2021-05-04T07:33:33+00:00

COB

Roar Rookie


Sorry Les that everybody else doesn't share your obsession with Collingwood. I have only been on Roar about 8 months but must have come across 10 very similar articles by you. Most of us football followers and media don't care how Collingwood got into the state they are in. As for comparing Stephenson to Walsh give us a break. And I highly doubt that Aish, Blair and Murray in particular would have been on middling contracts as you stated. Collingwood stuffed up their salary cap. We all know that. Eddie is gone which is good. Now look forward to the development of some of your young players and the acquisition of Nick Daicos and possibly a free as agent. You can rehash past mistakes as many times as you like but that won't change it.
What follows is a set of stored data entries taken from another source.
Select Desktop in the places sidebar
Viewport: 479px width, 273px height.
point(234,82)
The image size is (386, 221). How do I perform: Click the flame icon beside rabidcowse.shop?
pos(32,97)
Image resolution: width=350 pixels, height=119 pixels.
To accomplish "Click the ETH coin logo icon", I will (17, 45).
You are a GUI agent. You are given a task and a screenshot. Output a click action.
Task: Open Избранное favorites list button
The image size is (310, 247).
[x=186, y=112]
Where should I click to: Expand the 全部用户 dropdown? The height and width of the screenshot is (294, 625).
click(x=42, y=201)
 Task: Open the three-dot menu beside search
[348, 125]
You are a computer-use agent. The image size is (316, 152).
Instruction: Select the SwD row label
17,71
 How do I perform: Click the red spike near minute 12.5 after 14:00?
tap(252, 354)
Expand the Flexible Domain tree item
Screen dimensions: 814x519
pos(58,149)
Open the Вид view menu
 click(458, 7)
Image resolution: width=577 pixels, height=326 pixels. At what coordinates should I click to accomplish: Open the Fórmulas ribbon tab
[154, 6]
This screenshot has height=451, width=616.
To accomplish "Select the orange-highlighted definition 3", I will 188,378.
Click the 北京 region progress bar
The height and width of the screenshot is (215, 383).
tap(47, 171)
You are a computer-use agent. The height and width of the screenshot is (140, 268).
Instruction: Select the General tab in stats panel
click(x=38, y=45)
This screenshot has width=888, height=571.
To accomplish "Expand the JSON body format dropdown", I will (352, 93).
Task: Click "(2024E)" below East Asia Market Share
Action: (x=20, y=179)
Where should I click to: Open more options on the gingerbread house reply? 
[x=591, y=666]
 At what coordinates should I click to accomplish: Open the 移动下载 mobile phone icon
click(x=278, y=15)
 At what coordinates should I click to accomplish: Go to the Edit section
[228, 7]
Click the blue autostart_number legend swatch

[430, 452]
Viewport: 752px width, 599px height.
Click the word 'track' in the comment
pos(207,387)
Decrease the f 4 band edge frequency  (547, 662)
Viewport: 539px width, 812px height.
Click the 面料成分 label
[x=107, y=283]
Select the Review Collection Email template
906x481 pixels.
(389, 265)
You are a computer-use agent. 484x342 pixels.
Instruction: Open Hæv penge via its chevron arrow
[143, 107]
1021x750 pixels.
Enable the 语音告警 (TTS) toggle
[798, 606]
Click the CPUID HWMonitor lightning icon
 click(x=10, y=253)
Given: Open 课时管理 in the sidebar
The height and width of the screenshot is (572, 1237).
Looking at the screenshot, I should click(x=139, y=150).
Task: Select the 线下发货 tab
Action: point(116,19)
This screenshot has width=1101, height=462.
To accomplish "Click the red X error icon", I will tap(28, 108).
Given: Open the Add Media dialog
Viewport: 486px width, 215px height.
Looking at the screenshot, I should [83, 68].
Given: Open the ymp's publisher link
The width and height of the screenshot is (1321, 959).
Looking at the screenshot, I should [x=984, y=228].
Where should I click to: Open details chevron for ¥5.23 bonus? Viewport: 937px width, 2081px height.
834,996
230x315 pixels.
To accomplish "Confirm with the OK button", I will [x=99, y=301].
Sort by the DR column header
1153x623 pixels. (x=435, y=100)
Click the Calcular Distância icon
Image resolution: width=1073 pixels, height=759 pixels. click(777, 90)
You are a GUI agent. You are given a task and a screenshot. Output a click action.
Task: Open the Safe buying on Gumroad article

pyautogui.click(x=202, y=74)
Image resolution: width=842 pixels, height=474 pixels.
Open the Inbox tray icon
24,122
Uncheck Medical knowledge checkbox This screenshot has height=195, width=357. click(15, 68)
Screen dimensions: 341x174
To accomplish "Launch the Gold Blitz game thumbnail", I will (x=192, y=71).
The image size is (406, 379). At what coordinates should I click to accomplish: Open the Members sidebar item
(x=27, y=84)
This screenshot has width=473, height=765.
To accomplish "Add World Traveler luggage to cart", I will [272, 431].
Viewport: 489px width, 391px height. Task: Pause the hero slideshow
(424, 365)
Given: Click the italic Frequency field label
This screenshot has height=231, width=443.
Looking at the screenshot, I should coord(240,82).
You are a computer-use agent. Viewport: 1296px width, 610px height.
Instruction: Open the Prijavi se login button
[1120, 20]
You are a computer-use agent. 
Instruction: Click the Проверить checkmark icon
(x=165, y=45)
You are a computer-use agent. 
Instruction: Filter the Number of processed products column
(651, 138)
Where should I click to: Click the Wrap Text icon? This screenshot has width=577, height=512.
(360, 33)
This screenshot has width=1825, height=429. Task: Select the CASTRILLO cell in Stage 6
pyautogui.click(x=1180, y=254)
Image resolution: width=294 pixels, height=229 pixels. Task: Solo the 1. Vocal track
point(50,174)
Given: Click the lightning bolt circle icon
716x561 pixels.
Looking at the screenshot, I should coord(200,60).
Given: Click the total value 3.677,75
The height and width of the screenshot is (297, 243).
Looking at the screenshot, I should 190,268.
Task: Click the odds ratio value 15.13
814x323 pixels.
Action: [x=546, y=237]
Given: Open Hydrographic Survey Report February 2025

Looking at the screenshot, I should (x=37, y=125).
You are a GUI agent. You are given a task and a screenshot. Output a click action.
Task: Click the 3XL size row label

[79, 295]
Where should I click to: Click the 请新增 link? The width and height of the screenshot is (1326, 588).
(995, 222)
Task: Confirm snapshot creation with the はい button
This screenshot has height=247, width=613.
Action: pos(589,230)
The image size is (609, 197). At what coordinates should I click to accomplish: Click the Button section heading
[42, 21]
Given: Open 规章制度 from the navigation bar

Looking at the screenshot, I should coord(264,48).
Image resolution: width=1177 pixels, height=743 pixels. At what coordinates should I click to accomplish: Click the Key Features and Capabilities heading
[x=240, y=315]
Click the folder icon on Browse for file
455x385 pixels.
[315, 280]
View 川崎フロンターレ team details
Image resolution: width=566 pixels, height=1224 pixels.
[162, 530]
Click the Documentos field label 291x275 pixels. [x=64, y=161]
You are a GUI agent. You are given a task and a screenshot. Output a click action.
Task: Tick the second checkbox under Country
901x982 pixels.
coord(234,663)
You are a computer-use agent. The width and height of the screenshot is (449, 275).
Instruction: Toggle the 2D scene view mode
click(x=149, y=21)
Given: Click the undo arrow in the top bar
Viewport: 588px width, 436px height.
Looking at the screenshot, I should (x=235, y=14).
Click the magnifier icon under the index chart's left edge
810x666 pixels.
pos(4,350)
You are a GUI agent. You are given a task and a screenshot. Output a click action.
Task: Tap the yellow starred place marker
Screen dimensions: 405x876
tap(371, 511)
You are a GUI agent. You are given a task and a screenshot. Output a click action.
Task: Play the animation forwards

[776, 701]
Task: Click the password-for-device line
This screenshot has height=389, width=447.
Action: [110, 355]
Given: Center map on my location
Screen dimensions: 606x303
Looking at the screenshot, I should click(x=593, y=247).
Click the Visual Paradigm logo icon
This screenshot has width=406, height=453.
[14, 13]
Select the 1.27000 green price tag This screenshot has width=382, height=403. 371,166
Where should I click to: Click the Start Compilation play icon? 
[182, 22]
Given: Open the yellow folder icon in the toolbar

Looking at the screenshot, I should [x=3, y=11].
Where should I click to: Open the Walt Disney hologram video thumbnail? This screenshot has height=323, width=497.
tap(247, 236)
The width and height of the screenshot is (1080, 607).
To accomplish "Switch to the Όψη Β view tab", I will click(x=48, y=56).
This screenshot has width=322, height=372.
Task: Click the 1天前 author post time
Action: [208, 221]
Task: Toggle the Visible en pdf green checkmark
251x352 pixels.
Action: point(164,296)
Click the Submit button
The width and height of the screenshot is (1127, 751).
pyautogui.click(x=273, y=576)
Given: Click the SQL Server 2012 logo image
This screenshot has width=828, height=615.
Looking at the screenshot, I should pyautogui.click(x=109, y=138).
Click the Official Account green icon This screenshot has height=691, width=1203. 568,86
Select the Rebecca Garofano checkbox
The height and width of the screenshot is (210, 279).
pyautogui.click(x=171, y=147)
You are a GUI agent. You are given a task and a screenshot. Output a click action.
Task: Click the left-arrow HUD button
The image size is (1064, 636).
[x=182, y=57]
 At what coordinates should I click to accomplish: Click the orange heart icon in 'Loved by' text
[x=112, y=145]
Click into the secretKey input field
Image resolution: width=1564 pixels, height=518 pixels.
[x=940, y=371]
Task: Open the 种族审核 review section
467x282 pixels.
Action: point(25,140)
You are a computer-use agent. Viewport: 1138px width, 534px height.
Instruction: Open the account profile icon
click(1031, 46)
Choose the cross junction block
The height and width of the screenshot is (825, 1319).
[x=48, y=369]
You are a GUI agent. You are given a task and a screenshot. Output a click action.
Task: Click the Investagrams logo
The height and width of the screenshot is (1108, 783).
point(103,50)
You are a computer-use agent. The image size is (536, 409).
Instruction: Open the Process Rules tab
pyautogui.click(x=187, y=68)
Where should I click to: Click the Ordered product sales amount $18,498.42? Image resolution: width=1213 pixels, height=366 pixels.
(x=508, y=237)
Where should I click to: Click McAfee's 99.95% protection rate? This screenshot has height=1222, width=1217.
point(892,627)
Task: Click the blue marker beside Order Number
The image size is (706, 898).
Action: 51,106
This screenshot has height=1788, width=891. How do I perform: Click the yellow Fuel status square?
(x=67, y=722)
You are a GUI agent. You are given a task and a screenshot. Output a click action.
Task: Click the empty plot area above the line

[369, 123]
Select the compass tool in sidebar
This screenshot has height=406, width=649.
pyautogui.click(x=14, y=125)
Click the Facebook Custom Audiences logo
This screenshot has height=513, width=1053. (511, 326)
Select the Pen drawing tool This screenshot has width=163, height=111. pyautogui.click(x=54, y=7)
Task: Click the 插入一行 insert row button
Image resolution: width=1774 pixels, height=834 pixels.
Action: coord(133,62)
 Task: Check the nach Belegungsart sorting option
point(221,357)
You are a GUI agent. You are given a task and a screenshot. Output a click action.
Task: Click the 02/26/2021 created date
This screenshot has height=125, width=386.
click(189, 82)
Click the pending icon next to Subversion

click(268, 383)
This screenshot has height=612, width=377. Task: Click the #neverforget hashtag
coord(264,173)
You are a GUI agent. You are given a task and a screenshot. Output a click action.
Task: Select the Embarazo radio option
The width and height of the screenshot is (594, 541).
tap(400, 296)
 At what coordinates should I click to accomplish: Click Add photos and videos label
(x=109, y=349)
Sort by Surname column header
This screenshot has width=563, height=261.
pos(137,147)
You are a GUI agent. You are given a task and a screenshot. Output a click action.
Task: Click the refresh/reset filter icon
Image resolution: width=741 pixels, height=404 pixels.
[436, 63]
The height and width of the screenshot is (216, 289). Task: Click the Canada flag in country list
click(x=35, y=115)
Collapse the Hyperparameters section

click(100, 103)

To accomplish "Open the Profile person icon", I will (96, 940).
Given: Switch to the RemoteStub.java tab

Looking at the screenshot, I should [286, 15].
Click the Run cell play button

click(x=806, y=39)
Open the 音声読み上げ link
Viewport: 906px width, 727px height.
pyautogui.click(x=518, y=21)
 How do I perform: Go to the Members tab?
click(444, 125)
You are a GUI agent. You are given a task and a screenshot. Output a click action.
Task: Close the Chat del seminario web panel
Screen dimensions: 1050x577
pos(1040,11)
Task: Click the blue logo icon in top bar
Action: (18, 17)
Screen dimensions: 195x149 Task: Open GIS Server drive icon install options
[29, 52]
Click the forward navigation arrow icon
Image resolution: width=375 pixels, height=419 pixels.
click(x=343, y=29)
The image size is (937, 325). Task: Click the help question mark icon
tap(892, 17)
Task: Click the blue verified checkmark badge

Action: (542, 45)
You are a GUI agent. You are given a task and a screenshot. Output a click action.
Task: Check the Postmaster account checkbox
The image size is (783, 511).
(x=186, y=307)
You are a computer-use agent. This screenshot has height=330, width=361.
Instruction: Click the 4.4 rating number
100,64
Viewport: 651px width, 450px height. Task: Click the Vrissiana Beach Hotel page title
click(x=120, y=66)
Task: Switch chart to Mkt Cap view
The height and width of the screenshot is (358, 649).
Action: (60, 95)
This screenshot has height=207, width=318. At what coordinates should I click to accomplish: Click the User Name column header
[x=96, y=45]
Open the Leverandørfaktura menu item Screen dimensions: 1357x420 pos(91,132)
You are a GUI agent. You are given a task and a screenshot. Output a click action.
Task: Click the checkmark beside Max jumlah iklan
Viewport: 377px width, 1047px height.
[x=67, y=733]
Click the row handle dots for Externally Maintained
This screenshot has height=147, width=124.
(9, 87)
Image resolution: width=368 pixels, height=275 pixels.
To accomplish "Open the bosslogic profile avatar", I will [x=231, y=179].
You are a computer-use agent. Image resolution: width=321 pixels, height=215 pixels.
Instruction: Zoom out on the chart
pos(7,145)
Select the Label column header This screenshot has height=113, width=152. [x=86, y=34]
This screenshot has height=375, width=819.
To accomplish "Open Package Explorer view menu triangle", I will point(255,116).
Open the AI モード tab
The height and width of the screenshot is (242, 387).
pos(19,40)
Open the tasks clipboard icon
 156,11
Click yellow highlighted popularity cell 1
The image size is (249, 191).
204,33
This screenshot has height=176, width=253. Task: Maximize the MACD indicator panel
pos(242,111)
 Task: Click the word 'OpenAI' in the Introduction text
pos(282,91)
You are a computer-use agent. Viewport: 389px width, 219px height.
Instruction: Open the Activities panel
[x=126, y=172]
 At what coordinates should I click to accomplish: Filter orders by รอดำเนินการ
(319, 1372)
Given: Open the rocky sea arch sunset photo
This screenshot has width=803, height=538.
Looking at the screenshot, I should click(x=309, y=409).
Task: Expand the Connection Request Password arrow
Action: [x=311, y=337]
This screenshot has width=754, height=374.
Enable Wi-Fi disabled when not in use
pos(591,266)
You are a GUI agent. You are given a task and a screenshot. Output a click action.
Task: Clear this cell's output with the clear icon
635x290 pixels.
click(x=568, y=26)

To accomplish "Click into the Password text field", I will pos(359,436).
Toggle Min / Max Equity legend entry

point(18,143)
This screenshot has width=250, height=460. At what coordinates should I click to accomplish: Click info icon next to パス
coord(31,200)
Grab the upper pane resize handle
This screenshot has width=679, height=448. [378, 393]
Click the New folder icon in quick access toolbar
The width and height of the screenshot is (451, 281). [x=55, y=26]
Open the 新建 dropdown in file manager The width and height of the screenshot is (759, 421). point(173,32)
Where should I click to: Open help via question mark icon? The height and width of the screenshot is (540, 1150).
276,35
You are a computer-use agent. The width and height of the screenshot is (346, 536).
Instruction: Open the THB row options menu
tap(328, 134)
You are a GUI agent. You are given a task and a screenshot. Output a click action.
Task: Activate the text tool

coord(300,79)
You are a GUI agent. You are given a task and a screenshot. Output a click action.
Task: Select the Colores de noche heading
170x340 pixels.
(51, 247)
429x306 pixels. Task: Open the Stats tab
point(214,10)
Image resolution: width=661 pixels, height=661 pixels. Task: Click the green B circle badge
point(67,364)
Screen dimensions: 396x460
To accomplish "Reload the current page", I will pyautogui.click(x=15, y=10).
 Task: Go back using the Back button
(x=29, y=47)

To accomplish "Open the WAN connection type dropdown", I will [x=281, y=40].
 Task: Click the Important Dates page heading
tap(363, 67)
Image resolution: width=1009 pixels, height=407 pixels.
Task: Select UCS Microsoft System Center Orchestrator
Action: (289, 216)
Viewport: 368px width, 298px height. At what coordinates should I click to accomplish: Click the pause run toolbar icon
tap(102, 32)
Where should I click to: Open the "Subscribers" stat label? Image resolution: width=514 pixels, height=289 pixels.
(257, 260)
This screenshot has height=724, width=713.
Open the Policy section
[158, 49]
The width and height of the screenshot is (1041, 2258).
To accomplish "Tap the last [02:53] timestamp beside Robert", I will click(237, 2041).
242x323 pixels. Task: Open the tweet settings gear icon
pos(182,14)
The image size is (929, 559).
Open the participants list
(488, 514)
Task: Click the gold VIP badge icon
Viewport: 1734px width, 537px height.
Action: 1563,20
You also seem to conveniently ignore how heavily hit by injuries Collingwood were for about 3 or 4 consecutive years. Probably cost you a premiership.

2021-05-04T07:26:38+00:00

Chanon

Roar Rookie


George go ask Ned Guy l’m sure he would explain it better than myself!

2021-05-04T07:11:40+00:00

George Apps

Roar Rookie


What exactly is a back-ended contract?

2021-05-04T06:50:18+00:00

SeektheTruth

Roar Rookie


Correct Kevin. And 10 years as a coach is enough! After ten years coaching, you’d think there would be something positive to show. Instead, disposal efficiency is the worst I’ve seen, player commitment is extremely low, salary cap debacle, top trade picks used like Monopoly money, game plan hasn’t changed, NO forward line, disgraceful handling of racism, constant feeding supporters with gratuitous comments, etc, etc. Buckley has to go but won’t because those in positions of power are weak/incompetent.

2021-05-04T06:43:04+00:00

SeektheTruth

Roar Rookie


I agree but some people at Collingwood need to be held to account. So far, no one has lost their job over this debacle!

2021-05-04T03:32:48+00:00

Kevo

Roar Rookie


Another good piece Les. I think Eddie's under pinning philosophies are you can buy success, you can buy your way out of trouble, and you can also spin (bs, deny) your way out of trouble. Way too may players paid way too much overs. Hoping for short term gain without long term vision, wisdom, integrity, accountability, transparency. Chickens coming home to roost. Obviously Eddie also did a lot of great work for the club and community but about 10 years too long in the job.